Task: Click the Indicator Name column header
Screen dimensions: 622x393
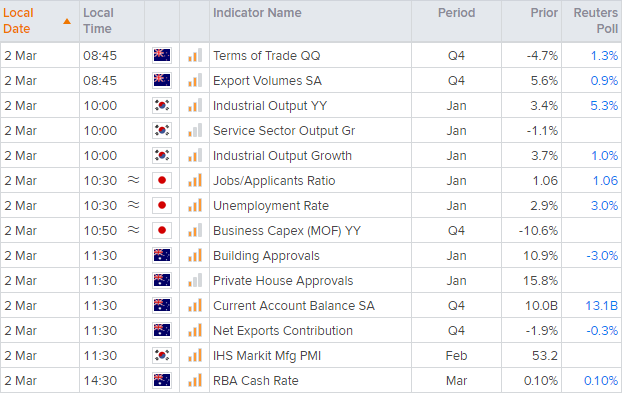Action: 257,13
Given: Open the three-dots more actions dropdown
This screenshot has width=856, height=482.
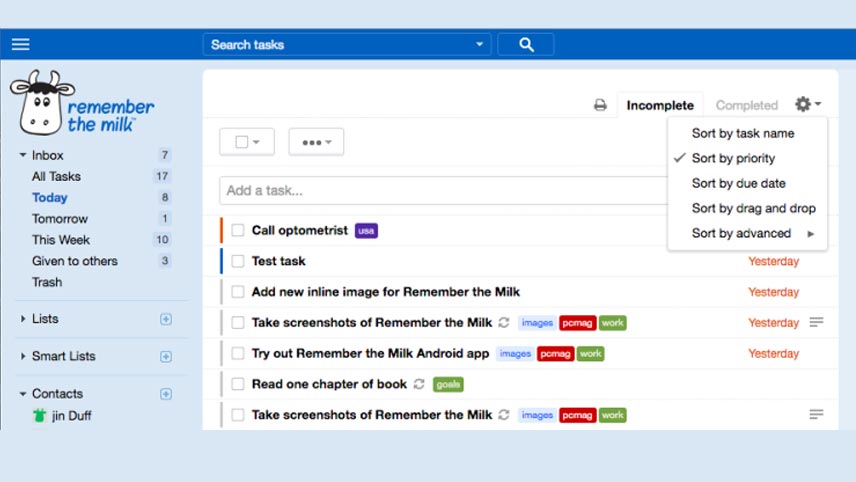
# # # # #
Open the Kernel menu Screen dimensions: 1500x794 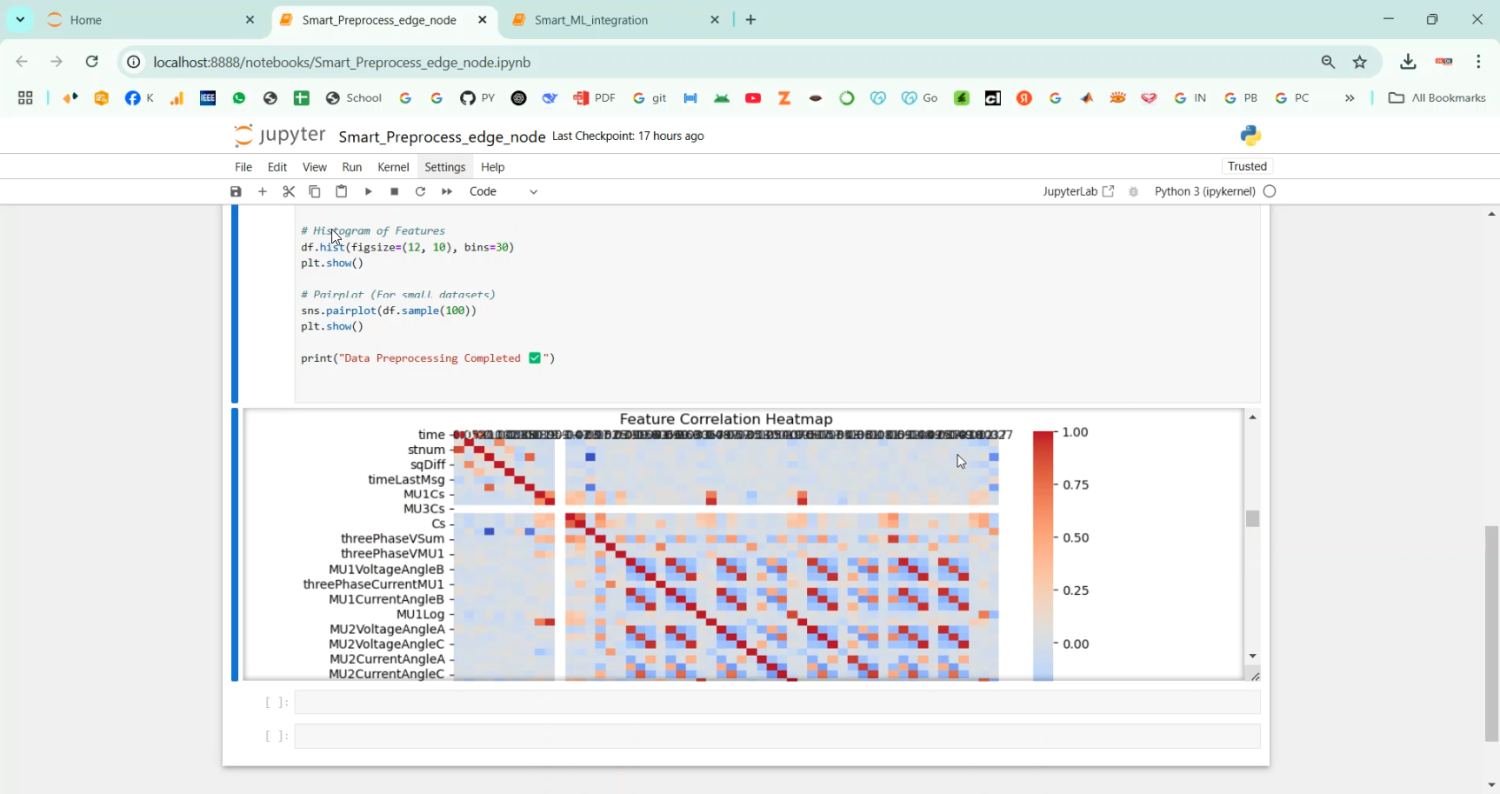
# # # # #
* [Task details]: Where a picture appears in the records above, omit it, and transcribe exactly the stretch of lines from the one with "Task: Click the Indicator Name column header" through the one with "This screenshot has width=856, height=482.".

* [Finished exercise]:
Task: Click the Indicator Name column header
Screen dimensions: 622x393
Action: 257,13
Given: Open the three-dots more actions dropdown
This screenshot has width=856, height=482.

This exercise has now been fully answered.